Caro57 Thu 25-Apr-19 14:54:01

I have a DH who is pacemaker dependent (for AF), overweight, dreadful diet (despite what I put in front of him) and going into heart failure. He would rather live less time but be 'able' than compromised as what he sees as semi-invalid. I have had to learn to accept this and brace myself for what may be to come. I find myself hoping he will have a massive MI / stroke and drop down dead cos' I will struggle with what may be the alternative. I am sure it has compromised our relationship as I have found myself drawing in to protect myself. It's very difficult to watch and be helpless when the person could help themselves

sodapop Thu 25-Apr-19 15:04:45

As Pinkrinse says this is just as much an addiction as cigarettes or alcohol. As with any addiction its down to the person to want to stop. Until that happens you are on a hiding to nothing I'm afraid.

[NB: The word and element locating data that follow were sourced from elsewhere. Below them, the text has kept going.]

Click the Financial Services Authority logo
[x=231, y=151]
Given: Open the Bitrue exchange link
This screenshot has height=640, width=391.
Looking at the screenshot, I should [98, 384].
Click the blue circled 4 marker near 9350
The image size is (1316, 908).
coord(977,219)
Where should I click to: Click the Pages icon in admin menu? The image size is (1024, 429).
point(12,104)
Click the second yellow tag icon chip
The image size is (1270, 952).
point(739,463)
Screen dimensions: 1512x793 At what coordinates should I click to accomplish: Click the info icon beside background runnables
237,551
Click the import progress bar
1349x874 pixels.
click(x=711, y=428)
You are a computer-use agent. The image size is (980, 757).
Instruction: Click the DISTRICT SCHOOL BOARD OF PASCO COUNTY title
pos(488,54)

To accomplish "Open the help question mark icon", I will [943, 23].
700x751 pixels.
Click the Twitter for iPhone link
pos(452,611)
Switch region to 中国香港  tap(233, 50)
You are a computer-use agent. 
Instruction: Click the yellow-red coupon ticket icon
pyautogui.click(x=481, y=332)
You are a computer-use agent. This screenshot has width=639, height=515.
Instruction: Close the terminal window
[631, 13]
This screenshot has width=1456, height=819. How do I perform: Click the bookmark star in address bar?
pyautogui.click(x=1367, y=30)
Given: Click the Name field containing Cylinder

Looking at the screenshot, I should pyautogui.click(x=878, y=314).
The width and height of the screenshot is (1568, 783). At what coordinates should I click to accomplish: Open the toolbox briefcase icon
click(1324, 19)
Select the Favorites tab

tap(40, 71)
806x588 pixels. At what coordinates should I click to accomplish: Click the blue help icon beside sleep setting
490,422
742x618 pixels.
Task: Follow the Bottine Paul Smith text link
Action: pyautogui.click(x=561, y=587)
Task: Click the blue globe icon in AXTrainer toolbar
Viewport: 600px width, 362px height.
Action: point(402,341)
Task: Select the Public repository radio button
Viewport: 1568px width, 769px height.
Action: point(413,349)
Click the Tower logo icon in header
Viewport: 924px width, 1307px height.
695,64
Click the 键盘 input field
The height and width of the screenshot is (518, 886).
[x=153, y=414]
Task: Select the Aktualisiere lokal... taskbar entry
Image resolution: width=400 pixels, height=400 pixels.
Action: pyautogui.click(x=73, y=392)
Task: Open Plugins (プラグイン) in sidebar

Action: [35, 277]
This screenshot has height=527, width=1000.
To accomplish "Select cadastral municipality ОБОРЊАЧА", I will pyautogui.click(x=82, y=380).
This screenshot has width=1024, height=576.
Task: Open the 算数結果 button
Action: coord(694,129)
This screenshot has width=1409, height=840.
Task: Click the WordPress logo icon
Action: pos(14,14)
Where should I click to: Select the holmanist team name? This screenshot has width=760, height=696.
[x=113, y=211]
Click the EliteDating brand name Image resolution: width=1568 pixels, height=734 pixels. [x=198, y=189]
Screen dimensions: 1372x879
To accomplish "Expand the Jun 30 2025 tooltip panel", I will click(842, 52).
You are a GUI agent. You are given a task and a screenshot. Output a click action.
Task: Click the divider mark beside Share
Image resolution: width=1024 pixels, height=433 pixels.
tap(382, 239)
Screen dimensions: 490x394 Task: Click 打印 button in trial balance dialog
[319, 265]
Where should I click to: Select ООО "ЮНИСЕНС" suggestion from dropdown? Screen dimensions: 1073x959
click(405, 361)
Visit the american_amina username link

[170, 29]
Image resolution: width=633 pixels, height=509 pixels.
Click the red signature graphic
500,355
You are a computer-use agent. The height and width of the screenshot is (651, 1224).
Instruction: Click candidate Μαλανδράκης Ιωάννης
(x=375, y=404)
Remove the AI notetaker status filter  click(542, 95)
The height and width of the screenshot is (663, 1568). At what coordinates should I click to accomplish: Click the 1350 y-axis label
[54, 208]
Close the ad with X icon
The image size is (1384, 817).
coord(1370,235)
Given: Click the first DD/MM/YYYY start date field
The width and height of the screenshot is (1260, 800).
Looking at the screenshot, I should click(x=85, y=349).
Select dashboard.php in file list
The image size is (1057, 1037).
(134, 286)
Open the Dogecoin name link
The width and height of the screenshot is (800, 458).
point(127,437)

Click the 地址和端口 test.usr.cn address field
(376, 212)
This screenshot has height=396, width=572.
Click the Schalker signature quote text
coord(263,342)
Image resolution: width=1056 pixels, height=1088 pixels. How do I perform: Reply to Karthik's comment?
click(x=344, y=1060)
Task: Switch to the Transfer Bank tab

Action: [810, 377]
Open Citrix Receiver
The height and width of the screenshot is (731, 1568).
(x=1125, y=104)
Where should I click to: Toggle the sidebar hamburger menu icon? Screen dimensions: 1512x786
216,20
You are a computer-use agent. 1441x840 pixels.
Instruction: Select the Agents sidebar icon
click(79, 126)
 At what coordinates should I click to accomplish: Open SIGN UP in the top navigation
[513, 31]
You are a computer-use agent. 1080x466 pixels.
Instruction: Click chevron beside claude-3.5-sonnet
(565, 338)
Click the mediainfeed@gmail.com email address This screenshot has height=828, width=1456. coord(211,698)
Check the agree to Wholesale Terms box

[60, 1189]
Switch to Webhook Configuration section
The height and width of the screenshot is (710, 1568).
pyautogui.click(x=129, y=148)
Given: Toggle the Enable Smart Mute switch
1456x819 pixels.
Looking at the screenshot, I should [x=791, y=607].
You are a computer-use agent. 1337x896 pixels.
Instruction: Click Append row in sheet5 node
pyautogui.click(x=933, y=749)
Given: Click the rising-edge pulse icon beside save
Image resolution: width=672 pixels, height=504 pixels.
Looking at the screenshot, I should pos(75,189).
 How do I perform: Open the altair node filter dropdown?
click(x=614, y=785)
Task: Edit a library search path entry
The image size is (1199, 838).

jura2 Thu 25-Apr-19 15:05:54

Hm999 : 'Maybe the question to her should be asking has she planned how she'll cope when she goes blind' ...

most of the people I know who have found it difficult or impossible to control their diabetes, lost their legs before they lost their sight- bit by bit, to the knee, above the knee then up to the groin.

VIOLETTE Thu 25-Apr-19 15:22:48

What upsets me is that, as a Type 1 insulin dependant diabetic, if ever anyone mentions diabetes, they assume I am obese with a dreadful lifestyle, costing the health service thousands ……………...I WISH people would understand the difference between lifestyle (Type 2) and a non functioning pancreas (Type 1) …...so if I ever mention it, it is picked up as being my fault ………..grrrrrrrrrrr

grandtanteJE65 Thu 25-Apr-19 16:37:16

She is a grown woman and has presumably been told time and time again that disregarding her diabetes will lead to her death.

Presumably, her attitude is that we all have to die sometime of something and that she would rather enjoy her life than keep to a strict diet.

Surely, the decision is hers to make. Would you be just as sad if she was a cancer patient refusing radiation therapy, or chemo? I am not certain I would ever want to put myself through either of those in order to live a while longer, but be miserable.

Anja Thu 25-Apr-19 16:46:51

I certainly understand the difference VIOLETTE and I’m sure many others would if it was explained to them. The friend I lost at 42 was Type 1.

I am amazed at how insightful so many of these replies are; how candid and soul searching others. It has certainly opened my eyes, listening to others in a similar situation, as to why she finds it so hard and lacks motivation to ‘fix’ it.

Aepgirl Thu 25-Apr-19 16:57:25

She clearly knows all the dangers, but does not have the willpower to do anything about it. I feel so sorry for this lady.